With these two, you get:
- A lakehouse-style architecture (data lake + data warehouse features).
- Ability to query massive datasets directly in object storage without ETL overhead.
- Flexibility to mix data from Iceberg tables with other systems in the same query.
5. How Trino Works (In Plain English)
When you run a SQL query in Trino:
- Coordinator Node: Parses the query and plans execution.
- Worker Nodes: Fetch and process data in parallel from the source (e.g., Iceberg in S3 or HDFS).
- Coordinator: Merges results and sends them back to you.
This architecture means Trino doesn’t need to “own” your data — it just reads it on demand.
6. Setting Up My Trino + Iceberg Playground
Prerequisites
- Docker & Docker Compose
- Basic SQL knowledge
- A sample dataset (I used some public CSVs to start)
Docker-based Setup
Here’s the docker-compose.yml
I used for a quick setup:
version: '3.8'
services:
trino:
image: trinodb/trino:latest
ports:
- "8080:8080"
volumes:
- ./etc:/etc/trino
minio:
image: minio/minio
command: server /data
ports:
- "9000:9000"
environment:
MINIO_ACCESS_KEY: minio
MINIO_SECRET_KEY: minio123
Configuration Tips
In /etc/trino/catalog/iceberg.properties
:
connector.name=iceberg
iceberg.catalog.type=hive
hive.metastore.uri=thrift://localhost:9083
7. Running My First Query on Iceberg via Trino
Once Trino was running, I opened the Trino CLI and tried:
SHOW CATALOGS;
Then I created a sample table:
CREATE TABLE iceberg.test.sample_data (
id bigint,
name varchar,
created_at timestamp
);
And inserted some rows.
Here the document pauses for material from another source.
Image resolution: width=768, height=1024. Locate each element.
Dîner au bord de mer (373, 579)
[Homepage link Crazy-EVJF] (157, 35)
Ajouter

Querying them back was instant — even with a small setup on my laptop.
8. Common Gotchas I Encountered (And How I Fixed Them)
- Permissions with MinIO: Make sure your access/secret keys match in both Trino and Iceberg configs.
- Schema refresh: Sometimes Trino caches metadata — running
REFRESH TABLE
helps. - Version mismatch: Ensure the Iceberg connector version in Trino matches your Iceberg table version.
9. Real-World Example: Building a Simple Data Lakehouse Query Layer
Let’s say you have:
- User activity logs in Iceberg tables.
- Reference data in a PostgreSQL database.
With Trino, you can join them directly:
SELECT u.name, COUNT(a.event_id) AS total_actions
FROM iceberg.logs.activity a
JOIN postgresql.public.users u
ON a.user_id = u.id
GROUP BY u.name
ORDER BY total_actions DESC;
This single query spans two systems without moving the data.
10. Performance Notes from My Experiments
Even with a modest local setup, I noticed:
- Queries on Iceberg tables are noticeably faster than on raw files in S3/MinIO.
- Partition pruning in Iceberg significantly reduces scan times.
- Scaling Trino workers linearly improves query throughput.
11.Final Thoughts and Where to Go Next
My experiment confirmed the hype: Trino + Apache Iceberg is a killer combo for modern analytics.
It’s fast, flexible, and doesn’t lock you into one storage engine or format.
Next on my list:
- Trying Trino’s Iceberg REST catalog.
- Testing with large-scale datasets on AWS S3.
- Benchmarking Trino vs. Spark SQL on Iceberg.
If you’re building a lakehouse or want to query massive datasets without the pain of traditional ETL, I highly recommend giving this setup a spin.